Bardot, documentaire (1h30) de Alain Berliner et Elora Thevenet
Bardot, l’insaisissable.
Pas plus que le récent vrai-faux biopic sous forme de série tv en 2023, ce documentaire ne m’a convaincue.
Au fond, je crois que la seule personne capable de parler de Bardot est Bardot elle-même, face cam’. Ou par écrit et elle l’a fait avec talent. D’autres icônes auraient peut-être pu la raconter, Delon, Gainsbourg, Trintignant, Piccoli mais ils ne l’ont pas fait. CQFD. Ceux qui ont réussi à dresser un portrait sans équivoque sont photographes comme Willy Rizzo.
Sinon, tout a été dit et redit sur Bardot : une éducation bourgeoise et sévère qui a forgé son caractère indompté ; sulfureuse, controversée, libre, révolutionnaire, visionnaire, ambigüe, impulsive, indocile, éconduite, brutalisée, décriée, traquée, emprisonnée chez elle et en elle au point d’avoir trouvé refuge auprès des animaux. Instinctifs et sauvages. Comme elle l’est.

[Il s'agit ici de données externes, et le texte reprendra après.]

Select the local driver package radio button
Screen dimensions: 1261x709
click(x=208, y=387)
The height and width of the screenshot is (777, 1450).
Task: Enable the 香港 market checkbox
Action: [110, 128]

Il n’y a rien à rajouter sur Brigitte Bardot et ce documentaire m’apparaît comme une redite. Sur le fond, je n’ai rien appris. Sur la forme, il m'a interrogée : quelle est la légitimité de Naomi Campbell ou de Frédérique Bel pour évoquer Bardot, par exemple.
Quant à la participation de Bardot, qui apparait toujours de dos, j'ai été surprise. Elle si directe, cette fois-ci, elle tourne les yeux à l’objectif.
Pour autant, il n’est jamais inutile de se rappeler l’itinéraire courageux et engagé de cette femme aux milles vies, dont la principale, la plus émouvante et militante, est celle qu’elle a consacrée à la cause animale et les avancées qu’on lui doit en faveur de la protection animale et contre la souffrance animale, en 50 ans.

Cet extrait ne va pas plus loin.